A Login Page Transparency and Visual Similarity Based Zero Day Phishing Defense Protocol

TL;DR

This paper introduces a proactive, protocol-based phishing defense mechanism called Page Transparency, which logs login pages publicly and uses visual similarity checks to prevent deceptive look-alike sites, all implemented on the client side.

Contribution

It proposes a novel Page Transparency protocol inspired by certificate transparency, enabling cryptographic verification and visual comparison of login pages to detect phishing sites.

Findings

Effective visual matching algorithm for login pages

Client-side implementation of the PT header

Prevents registration of deceptive pages on the PLS

Abstract

Phishing is a prevalent cyberattack that uses look-alike websites to deceive users into revealing sensitive information. Numerous efforts have been made by the Internet community and security organizations to detect, prevent, or train users to avoid falling victim to phishing attacks. Most of this research over the years has been highly diverse and application-oriented, often serving as standalone solutions for HTTP clients, servers, or third parties. However, limited work has been done to develop a comprehensive or proactive protocol-oriented solution to effectively counter phishing attacks. Inspired by the concept of certificate transparency, which allows certificates issued by Certificate Authorities (CAs) to be publicly verified by clients, thereby enhancing transparency, we propose a concept called Page Transparency (PT) for the web.

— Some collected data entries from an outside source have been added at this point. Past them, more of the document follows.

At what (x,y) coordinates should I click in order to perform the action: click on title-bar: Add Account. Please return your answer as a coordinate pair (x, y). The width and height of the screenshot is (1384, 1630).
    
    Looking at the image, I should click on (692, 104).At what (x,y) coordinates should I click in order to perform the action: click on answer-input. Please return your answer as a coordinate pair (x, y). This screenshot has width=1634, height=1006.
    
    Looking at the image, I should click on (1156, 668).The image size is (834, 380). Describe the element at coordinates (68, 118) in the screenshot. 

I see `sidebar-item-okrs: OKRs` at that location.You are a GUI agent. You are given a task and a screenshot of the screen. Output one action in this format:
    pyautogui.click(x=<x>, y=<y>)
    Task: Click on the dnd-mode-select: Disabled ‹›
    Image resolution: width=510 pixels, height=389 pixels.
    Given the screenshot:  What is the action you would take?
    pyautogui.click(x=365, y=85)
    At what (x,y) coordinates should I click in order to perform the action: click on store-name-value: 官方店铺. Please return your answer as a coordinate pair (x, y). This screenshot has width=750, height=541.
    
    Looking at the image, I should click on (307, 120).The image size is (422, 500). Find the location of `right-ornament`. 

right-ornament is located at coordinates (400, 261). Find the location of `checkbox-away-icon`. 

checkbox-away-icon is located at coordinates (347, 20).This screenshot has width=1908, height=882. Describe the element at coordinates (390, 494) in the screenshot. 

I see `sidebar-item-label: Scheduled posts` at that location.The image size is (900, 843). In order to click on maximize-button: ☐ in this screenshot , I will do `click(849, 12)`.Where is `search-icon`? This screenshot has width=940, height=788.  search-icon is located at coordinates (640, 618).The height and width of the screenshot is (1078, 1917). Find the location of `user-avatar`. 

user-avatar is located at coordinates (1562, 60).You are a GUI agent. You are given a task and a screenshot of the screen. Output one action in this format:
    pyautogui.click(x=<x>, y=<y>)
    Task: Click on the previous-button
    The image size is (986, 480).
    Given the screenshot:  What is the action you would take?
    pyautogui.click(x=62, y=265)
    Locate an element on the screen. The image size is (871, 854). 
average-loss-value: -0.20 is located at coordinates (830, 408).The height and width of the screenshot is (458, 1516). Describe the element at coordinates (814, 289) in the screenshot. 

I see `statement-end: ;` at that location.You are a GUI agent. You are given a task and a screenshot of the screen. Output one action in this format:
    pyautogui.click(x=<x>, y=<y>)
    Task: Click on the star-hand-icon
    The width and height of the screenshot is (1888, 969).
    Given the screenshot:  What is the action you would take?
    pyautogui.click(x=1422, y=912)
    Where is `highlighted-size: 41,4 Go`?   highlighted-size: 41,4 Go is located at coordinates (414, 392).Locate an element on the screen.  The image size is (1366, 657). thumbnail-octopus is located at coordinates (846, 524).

The proposed PT requires login pages that capture users' sensitive information to be publicly logged via PLS and made available to web clients for verification. The pages are verified to be logged using cryptographic proofs. Since all pages are logged on a PLS and visually compared with existing pages through a comprehensive visual page-matching algorithm, it becomes impossible for an attacker to register a deceptive look-alike page on the PLS and receive the cryptographic proof required for client verification. All implementations occur on the client side, facilitated by the introduction of a new HTTP PT header, eliminating the need for platform-specific changes or the installation of third-party solutions for phishing prevention.